#### Extrait:
☆ ☆ ☆ ☆ ☆ ☆ ☆
1972: LA NOUVELLE GENERATION
Si l'on en croit les fans des années 60, les années 70 furent une période peu créative pour Marvel. Pourtant, vous êtes nombreux à avoir remarqué que les rédacteurs et auteurs actuels ont tendance à réhabiliter un maximum de héros des années 70, des Micronautes à Howard the Duck.
Le débat n'est donc pas aussi tranché qu'il en a l'air. Certes, Stan Lee, Jack Kirby et d'autres monstres sacrés des
années 1960 avaient porté les séries classiques à de tels sommets que la relève n'était pas facile. Pendant les années 70, de nombreux titres phares des éditions Marvel connurent donc un passage à vide. Certains d'entre eux contenaient des histoires d'un très bon niveau mais qui, faute d'originalité, ne sont pas restées dans les annales.
Néanmoins, la première moitié des années 70 se caractérise par un nouvel élan de créativité, surtout manifeste dans les séries secondaires et ceci pour deux raisons.
La première, c'est qu'à la faveur de son succès, d'un changement dans ses modes de distribution et d'une modification du Comics Code, Marvel peut multiplier ses publications et se lancer dans de nouveaux genres, en particulier l'horreur.
La seconde raison
découle d'un phénomène tout à fait inédit dans l'histoire des comic books. Par le passé, la plupart des scénaristes et des dessinateurs réalisaient des comic books pour gagner leur vie en attendant de percer dans des domaines plus lucratifs ou plus respectables, comme les "comic strips" dans les journaux ou les "pulp novels". Mais les comics de l'Age d'Argent des années 60, et en particulier ceux publiés par Marvel, ont frappé l'imagination d'une nouvelle génération de fans qui s'est alors découvert la vocation de faire carrière dans le comic book. Ansi, Roy Thomas, Archie Goodwin, et Jim Steranko, auteurs de nombreux grands succès des
années 60 et symboles de cette nouvelle vague de créateurs, étaient des anciens
fans de comics des années 40 et 50. En succédant à Stan Lee au poste de rédacteur en chef de Marvel, Roy Thomas engage donc de nombreux jeunes professionnels du comic dont l'imagination a été enflammée par la révolution
Marvel.
☆ ☆ ☆ ☆ ☆ ☆ ☆
#### Données enregistrées:
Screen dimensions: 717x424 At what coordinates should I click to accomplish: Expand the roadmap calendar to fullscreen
☆ ☆ ☆ ☆ ☆ ☆ ☆
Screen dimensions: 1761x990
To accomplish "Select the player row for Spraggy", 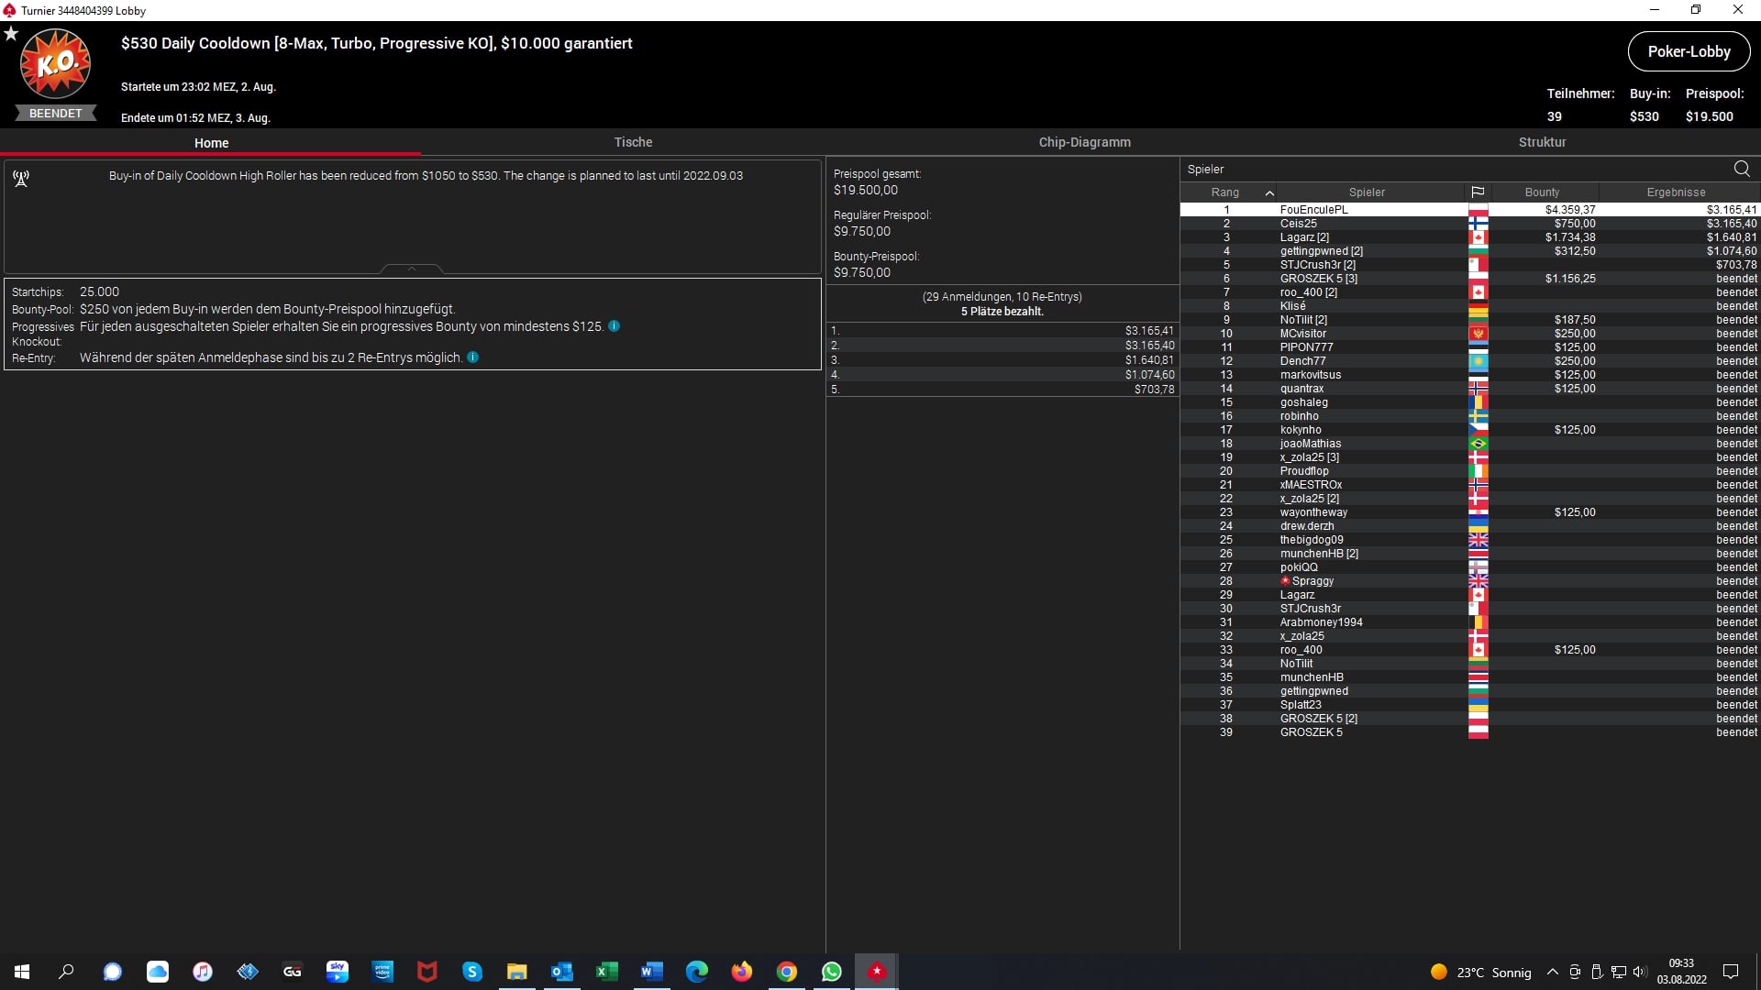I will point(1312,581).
☆ ☆ ☆ ☆ ☆ ☆ ☆
#### Travail à faire:
#1 Veuillez renvoyer tel quel le passage de l'extrait sur Marvel qui va de « La première, c'est » jusqu'à « en particulier l'horreur. ».
#2 Répondez à ces questions à partir de l'extrait sur Marvel.
(a) Dans quel nouveau genre Marvel peut-elle se lancer ?
(b) Qui succède à Stan Lee comme rédacteur en chef de Marvel ?
(c) Quels héros des années 70 sont cités comme réhabilités par les rédacteurs et auteurs actuels ?
Les entrées forment un matériau distinct de l'extrait.

#### Exercice corrigé:
#1
La première, c'est qu'à la faveur de son succès, d'un changement dans ses modes de distribution et d'une modification du Comics Code, Marvel peut multiplier ses publications et se lancer dans de nouveaux genres, en particulier l'horreur.

#2
(a) L'horreur.
(b) Roy Thomas.
(c) Les Micronautes et Howard the Duck.